Trzaskowski może liczyć na potężne wsparcie elektoratów rezerwowych. Wyborcy Szymona Hołowni (4,99 proc.), Magdaleny Biejat (4,23 proc.) oraz Adriana Zandberga (4,86 proc.) z dużym prawdopodobieństwem oddadzą swoje głosy właśnie na kandydata Koalicji Obywatelskiej. Ta potencjalna kumulacja poparcia stanowi poważną siłę, zdolną zmienić układ sił w decydującej rozgrywce.
Sztabowcy Trzaskowskiego najwyraźniej dostrzegają tę szansę. Według informacji opublikowanych przez Onet, liczą oni na znaczącą mobilizację swoich wyborców w drugiej turze. Pozostaje jednak niepewność co do zaangażowania Donalda Tuska w kampanię – według jednego z polityków obozu władzy, „trwają ustalenia” w tej sprawie.
Niepewne losy elektoratu Konfederacji
Sytuacja Karola Nawrockiego przedstawia się bardziej złożona. Teoretycznie może on liczyć na przepływ głosów od Sławomira Mentzena, który zdobył imponujące 14,8 procent w pierwszej turze. Rzeczywistość może jednak okazać się bardziej skomplikowana.
Profesor Rafałowski cytowany przez portal gazeta.pl zwraca uwagę na fundamentalny problem – elektorat Konfederacji nie jest jednolicie przychylny Nawrockiemu. Dla znaczącej części tych wyborców oddanie głosu na kandydata kojarzonego z PiS jest równie nieakceptowalne, jak poparcie opcji związanej z Donaldem Tuskiem.
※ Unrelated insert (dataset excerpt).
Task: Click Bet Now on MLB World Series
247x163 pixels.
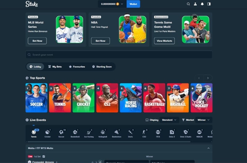Action: (x=37, y=41)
Wielu z nich może po prostu zrezygnować z udziału w drugiej turze, co dodatkowo komplikuje przewidywania.
Mimo tych wątpliwości, Nawrocki otrzymał jasne poparcie od urzędującego prezydenta Andrzeja Dudy, który 19 maja publicznie potwierdził swoje stanowisko: „Popieram Karola Nawrockiego nadal”. Ten symboliczny gest może mieć znaczenie dla niezdecydowanych wyborców prawicowych.
Druga tura wyborów prezydenckich zaplanowana na 1 czerwca przyniesie ostateczne rozstrzygnięcie. Historia pokazuje, że choć odwrócenie wyniku jest możliwe, stanowi raczej wyjątek niż regułę w polskiej demokracji.